I also detest the double standards our leaders have over these things as well. It's pathetic the way they present faux righteousness in their defence for some when it suits them while ignoring other equally serious cases when it doesn't.
I sympathise with this point and have said many times that I don't see settlements or their expansion as conducive at all to bringing peace.
But every single point you or I raise will always be a chicken and egg question, as the 'other side' will always have a counter claim to make that hinges on exactly the same point.
International law should be applied equally. Therefore, Hamas should immediately and unconditionally recognise Israel's right to exist and remove the multiple clauses from its Charter that contradict this. It should also immediately release the hostages it holds in breach of international law.

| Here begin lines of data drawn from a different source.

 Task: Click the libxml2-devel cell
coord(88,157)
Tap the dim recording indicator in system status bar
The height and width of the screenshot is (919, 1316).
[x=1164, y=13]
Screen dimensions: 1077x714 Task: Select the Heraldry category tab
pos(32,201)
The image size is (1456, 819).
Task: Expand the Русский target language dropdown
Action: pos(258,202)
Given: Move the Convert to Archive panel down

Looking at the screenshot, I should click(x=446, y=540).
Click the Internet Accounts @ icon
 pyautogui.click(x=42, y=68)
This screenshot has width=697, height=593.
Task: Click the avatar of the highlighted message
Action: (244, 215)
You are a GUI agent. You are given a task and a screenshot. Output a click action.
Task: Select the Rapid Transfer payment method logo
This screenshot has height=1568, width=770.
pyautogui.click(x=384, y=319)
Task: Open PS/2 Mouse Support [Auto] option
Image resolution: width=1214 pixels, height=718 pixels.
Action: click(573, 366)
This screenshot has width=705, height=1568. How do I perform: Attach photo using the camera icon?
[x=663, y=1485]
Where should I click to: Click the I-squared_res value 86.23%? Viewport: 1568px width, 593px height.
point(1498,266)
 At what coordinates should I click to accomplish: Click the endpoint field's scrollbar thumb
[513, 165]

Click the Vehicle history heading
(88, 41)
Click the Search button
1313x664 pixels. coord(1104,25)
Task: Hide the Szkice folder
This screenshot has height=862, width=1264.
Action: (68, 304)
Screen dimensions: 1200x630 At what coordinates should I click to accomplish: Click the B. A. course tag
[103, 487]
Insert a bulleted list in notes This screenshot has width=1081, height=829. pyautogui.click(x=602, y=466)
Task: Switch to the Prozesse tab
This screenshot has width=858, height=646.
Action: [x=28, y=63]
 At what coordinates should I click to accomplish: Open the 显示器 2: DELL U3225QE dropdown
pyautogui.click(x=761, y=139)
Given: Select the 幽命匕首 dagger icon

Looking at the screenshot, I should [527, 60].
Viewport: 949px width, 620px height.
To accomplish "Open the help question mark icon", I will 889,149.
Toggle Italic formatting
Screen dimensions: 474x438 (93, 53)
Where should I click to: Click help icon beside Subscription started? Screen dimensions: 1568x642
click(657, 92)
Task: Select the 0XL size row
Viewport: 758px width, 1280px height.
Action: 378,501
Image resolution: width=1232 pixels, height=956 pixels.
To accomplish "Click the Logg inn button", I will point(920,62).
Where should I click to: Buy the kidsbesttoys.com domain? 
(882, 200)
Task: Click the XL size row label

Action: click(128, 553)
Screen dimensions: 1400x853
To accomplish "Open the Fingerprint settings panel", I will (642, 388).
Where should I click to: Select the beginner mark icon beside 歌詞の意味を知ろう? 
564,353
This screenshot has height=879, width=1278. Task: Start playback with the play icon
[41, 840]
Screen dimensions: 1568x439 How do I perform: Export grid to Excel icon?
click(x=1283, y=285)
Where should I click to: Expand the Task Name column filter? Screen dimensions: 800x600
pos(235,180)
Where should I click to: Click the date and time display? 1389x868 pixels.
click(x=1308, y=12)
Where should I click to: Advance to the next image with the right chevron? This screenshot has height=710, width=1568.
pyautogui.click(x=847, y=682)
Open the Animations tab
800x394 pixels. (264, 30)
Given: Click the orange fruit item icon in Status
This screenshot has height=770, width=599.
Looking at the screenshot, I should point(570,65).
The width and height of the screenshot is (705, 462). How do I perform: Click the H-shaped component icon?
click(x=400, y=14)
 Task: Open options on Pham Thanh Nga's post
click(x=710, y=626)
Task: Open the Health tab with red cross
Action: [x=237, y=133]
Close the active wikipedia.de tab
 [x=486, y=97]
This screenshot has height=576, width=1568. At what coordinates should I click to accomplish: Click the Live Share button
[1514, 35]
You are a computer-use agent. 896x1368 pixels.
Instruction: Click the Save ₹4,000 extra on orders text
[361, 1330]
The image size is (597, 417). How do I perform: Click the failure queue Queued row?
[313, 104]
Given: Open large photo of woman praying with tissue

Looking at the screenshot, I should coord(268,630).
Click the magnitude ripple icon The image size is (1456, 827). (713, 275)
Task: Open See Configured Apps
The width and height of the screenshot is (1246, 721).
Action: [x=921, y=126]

The point I keep raising is that international law and its application in the real world of a democracy first and foremost requires the majority of that democracy's public to want the application of international law.
Speeches and drafts drawn up in New York, Geneva or the Hague count for **** if ultimately they make the Israeli public feel unsafe.
This is such basic political philosophy I'm genuinely staggered how few people seem to take it into account.
The equation in short:
The Israeli public won't want the application of international law if it makes them feel less safe.
This is so, so simple.
The trick is how to break the cycle of people like Netanyahu getting into office over and over again.
The key to that, in a democracy with one of the most open and fair voting systems in the world with very, very few 'wasted votes' (some might argue that this very openness is part of the problem), is the general public: How do we get them to believe in peace again?
Once the Israeli public believes in peace again, you'll see more Rabins and Peres, and fewer Netanyahus and Ben Gvirs.
And in this question, Israelis will only vote for the next Rabin or Peres if they feel safe in the knowledge that whatever concessions are made, they won't wake up one morning to news that their brother and his wife have been beheaded and their children abducted from their beds.
You are determined and fixated on Israel making the first move. But that isn't how a democracy works. A democracy is fundamentally selfish. People vote for what they think best serves their interests.
Perhaps Hamas needs to make the first move? Perhaps by releasing the 229 hostages unconditionally and immediately recognising Israel as a sovereign state along the 1967 borders, Hamas itself will go a long way to turning the opinion on the streets of Tel Aviv?